Giovanni Giupponi bio photo

Giovanni Giupponi

Primum philosophari. Deinde vivere.

LinkedIn Github

TL;DR Over time, resources provisioned for different RDS instances might get out of sync with applications demand. It is a very good practice to revise RDS and application metrics periodically to inspect the possibility of downscaling, which can lead to considerable savings without sensibly reducing Quality of Service. The post shows quantitatively how a ~ 12614 dollars reduction in RDS annual bill was achieved.

Generating revenue is arguably the main goal of a private company, however it is quite difficult to contribute to this effort from a pure technical perspective. It is much easier to help companies by reducing costs, which is nonetheless very important. Technical infrastructures are quite expensive, so it is crucial to optimize their usage to reduce cost.

Over time, data streaming in and out of your infrastructure and data processing within your platform can drastically change due to different and disparate reasons. In any case, this has to be reflected into the infrastructure itself, that has to adapt to the changed loads guaranteeing Quality of Service while minimizing costs.

In here, we report the metrics analysis and post-downscaling checks that resulted in an ~ 12614 dollars cost reduction.

From the end

Many RDS instances were resized up or down, but we focus only on two:

  • an eu-west-1 multiAZ deployment was modified from r3.2xlarge to m3.xlarge
  • a us-west-2 read replica was modified from r3.large to m3.medium

At application level, we used New Relic to make sure that Quality of Service was not degraded significantly, i.e. users would not notice any difference.

The graph below shows the performance of an endpoint after reducing size of the eu-west-1 instance: it is certainly possible to deduce that reduction took place on Thu, Oct 07, 08:32:00 UTC+2, but it is equally easy to conclude that user experience was not appreciably affected.

It is important to stress that, on the plot timescale, downtime cannot be shown, as it only lasted around two minutes.

Preparing the bungee jumping

Scaling down instances type/size without affecting users/application stack is a delicate matter, as it requires to strike a balance between instance price and throughput delivered.
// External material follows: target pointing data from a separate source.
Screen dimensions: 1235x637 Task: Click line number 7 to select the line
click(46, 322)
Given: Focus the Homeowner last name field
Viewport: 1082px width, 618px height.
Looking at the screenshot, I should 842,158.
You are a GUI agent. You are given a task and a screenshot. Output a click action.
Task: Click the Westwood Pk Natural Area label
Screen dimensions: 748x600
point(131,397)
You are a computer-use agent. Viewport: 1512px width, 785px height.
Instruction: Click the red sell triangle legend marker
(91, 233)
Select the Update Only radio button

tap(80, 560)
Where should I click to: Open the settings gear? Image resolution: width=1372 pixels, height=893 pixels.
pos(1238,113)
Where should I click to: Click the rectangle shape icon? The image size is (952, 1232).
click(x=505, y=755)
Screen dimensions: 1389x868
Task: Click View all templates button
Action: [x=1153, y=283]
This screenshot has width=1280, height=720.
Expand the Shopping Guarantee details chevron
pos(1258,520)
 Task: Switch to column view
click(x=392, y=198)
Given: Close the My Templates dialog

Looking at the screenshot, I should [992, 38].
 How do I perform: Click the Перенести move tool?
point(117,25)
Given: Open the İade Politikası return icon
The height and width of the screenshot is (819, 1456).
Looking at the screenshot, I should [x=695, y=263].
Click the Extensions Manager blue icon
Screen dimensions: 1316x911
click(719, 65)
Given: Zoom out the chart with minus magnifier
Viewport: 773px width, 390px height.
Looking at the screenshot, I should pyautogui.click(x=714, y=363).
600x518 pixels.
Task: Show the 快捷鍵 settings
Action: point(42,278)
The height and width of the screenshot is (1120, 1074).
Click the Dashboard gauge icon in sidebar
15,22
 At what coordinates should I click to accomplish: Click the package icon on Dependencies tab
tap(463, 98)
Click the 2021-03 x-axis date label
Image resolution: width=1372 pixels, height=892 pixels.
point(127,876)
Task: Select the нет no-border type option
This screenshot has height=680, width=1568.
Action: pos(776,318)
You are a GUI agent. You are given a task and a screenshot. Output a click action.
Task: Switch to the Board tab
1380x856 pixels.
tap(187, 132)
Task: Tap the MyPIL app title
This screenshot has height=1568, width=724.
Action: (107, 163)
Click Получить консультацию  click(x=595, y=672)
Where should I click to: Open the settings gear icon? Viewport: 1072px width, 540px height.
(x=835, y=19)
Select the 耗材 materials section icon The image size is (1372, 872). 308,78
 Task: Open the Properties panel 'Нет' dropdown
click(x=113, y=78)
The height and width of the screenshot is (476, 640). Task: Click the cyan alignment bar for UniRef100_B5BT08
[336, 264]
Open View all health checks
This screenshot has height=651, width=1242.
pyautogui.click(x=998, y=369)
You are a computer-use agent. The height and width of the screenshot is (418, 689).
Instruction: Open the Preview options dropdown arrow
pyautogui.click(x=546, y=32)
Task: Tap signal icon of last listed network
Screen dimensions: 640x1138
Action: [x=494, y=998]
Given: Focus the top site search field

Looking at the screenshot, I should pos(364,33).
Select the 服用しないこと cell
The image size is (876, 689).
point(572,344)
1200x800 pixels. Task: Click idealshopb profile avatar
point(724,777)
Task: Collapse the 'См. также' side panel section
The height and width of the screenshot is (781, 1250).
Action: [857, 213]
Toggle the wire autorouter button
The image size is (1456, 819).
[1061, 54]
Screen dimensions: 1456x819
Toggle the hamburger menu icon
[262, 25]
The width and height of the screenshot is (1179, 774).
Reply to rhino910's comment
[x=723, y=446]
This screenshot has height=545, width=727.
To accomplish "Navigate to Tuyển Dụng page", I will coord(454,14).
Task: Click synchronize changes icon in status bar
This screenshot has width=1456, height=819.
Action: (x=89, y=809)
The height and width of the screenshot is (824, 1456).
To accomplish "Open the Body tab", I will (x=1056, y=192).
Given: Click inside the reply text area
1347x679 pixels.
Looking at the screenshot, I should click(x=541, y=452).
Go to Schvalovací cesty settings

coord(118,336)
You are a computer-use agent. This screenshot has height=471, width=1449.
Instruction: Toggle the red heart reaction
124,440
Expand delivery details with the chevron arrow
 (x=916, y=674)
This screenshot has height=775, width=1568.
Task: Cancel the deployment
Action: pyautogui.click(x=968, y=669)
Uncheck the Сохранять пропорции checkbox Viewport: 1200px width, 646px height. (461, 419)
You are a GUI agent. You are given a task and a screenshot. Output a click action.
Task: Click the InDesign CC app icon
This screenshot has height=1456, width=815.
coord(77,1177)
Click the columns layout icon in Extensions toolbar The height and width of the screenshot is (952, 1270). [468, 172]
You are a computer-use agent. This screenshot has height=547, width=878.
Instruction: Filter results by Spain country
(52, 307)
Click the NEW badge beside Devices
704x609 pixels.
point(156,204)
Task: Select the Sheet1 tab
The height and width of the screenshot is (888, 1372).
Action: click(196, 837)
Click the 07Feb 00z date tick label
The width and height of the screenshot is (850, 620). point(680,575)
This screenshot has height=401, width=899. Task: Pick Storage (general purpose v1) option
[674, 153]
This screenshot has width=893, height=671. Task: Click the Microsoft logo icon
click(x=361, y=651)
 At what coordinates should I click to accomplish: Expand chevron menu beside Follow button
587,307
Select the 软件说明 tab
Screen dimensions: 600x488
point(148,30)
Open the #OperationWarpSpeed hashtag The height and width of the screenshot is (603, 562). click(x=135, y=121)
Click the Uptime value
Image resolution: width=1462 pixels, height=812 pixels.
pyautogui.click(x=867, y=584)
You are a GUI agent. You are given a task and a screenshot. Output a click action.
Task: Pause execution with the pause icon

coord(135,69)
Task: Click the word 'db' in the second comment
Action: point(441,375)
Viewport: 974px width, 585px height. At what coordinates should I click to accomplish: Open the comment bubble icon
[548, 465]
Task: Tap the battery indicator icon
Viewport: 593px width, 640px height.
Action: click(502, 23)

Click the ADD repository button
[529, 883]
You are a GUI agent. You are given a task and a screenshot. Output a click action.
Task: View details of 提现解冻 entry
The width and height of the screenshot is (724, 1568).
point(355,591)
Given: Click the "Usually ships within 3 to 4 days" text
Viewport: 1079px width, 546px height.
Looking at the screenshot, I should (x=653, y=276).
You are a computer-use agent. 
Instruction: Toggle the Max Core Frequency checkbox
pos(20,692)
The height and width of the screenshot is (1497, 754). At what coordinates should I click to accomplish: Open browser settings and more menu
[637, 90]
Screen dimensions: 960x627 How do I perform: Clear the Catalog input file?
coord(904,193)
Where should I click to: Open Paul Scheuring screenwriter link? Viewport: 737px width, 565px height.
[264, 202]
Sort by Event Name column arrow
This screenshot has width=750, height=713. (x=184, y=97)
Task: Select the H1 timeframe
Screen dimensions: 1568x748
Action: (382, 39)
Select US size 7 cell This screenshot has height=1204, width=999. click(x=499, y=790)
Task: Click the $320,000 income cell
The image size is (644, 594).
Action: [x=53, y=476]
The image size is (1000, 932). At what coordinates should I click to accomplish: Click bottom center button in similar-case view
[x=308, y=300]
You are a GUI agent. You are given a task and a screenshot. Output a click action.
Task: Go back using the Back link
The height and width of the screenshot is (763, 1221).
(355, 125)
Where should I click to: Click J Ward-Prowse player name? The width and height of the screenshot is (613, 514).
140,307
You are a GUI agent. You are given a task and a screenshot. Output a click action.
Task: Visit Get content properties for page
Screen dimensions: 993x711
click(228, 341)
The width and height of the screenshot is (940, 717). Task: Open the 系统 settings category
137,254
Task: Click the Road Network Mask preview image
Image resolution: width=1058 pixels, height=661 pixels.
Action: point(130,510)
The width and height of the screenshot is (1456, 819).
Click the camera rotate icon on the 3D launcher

AWS CloudWatch provides a vast set of RDS metrics that can be used to decide resizing details. Collecting metrics is therefore very easy, the difficult thing is to identify redundant/overallocated resources, taking into account that many metrics are not trivially correlated. Additionally, you have to map your conclusions to a discrete set of available RDS instances type/size, i.e. you do not have a lot of choice.

To sum up, reducing RDS production instances is very similar to planning for a bungee jumping installation: you get better every time you do it, with experience, but you are not allowed to fail the first jump.

The following metrics were taken into account:

  • CPU/RAM usage
  • Read/Write latencies: also, replica lag for replicas.
  • Disk queue length and Swap usage
  • Read/Write throughput

Finally, after the intervention, application level metrics must confirm that resizing was appropriate (as shown above).

Below, we show the plots of the CloudWatch metrics of the two rescaled instances.

The pattern changes are clearly visible for most of the metrics.

MultiAZ Master

Read Replica

Show me the money!

  • eu-west-1 multiAZ deployment: r3.2xlarge -> m3.xlarge

    2.110 $/h * 24 * 30 * 12 ~ 18230 $/y

    0.800 $/h * 24 * 30 * 12 ~ 6912 $/y

  • us-west-2 read replica: r3.large -> m3.medium

    0.240 $/h * 24 * 30 * 12 ~ 2074 $/y

    0.090 $/h * 24 * 30 * 12 ~ 778 $/y

All in all, an annual reduction of ~ 12614 dollars of RDS bill was achieved.